=== Collected data entries ===
--- START ---

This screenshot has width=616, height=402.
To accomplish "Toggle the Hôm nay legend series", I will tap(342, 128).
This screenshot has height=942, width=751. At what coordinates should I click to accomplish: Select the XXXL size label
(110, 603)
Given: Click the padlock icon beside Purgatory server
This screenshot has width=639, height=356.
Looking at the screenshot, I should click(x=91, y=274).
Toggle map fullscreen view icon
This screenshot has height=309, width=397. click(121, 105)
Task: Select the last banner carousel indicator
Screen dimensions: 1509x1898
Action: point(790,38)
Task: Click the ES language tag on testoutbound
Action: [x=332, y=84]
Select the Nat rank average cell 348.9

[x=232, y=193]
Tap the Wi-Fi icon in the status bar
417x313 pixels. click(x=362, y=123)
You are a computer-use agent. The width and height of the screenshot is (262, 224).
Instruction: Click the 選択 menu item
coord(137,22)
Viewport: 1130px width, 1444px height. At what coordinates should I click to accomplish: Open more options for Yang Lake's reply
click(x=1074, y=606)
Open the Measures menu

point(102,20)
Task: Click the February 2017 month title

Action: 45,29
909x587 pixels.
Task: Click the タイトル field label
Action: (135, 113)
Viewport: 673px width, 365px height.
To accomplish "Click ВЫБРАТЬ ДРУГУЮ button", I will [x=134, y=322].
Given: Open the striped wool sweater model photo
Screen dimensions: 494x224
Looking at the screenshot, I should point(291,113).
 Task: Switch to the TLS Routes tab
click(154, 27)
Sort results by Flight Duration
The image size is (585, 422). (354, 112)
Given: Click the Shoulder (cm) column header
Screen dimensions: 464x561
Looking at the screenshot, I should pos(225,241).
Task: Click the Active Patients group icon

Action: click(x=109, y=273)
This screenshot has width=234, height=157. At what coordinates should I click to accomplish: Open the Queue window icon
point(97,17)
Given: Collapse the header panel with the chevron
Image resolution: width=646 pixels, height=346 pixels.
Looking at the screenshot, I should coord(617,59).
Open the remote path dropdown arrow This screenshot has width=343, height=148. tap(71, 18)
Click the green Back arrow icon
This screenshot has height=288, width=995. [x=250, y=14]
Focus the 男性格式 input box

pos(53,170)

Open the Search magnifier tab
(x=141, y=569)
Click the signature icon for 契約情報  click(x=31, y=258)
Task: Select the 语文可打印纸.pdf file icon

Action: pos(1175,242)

--- END ---

=== What is needed ===
Look through the data above and return exactly the lines from the one that contains "Tap the Wi-Fi icon in the status bar" to the one that contains "Given: Click the Shoulder (cm) column header", inclusive, with nothing else.

=== Output for this task ===
Tap the Wi-Fi icon in the status bar
417x313 pixels. click(x=362, y=123)
You are a computer-use agent. The width and height of the screenshot is (262, 224).
Instruction: Click the 選択 menu item
coord(137,22)
Viewport: 1130px width, 1444px height. At what coordinates should I click to accomplish: Open more options for Yang Lake's reply
click(x=1074, y=606)
Open the Measures menu

point(102,20)
Task: Click the February 2017 month title

Action: 45,29
909x587 pixels.
Task: Click the タイトル field label
Action: (135, 113)
Viewport: 673px width, 365px height.
To accomplish "Click ВЫБРАТЬ ДРУГУЮ button", I will [x=134, y=322].
Given: Open the striped wool sweater model photo
Screen dimensions: 494x224
Looking at the screenshot, I should point(291,113).
 Task: Switch to the TLS Routes tab
click(154, 27)
Sort results by Flight Duration
The image size is (585, 422). (354, 112)
Given: Click the Shoulder (cm) column header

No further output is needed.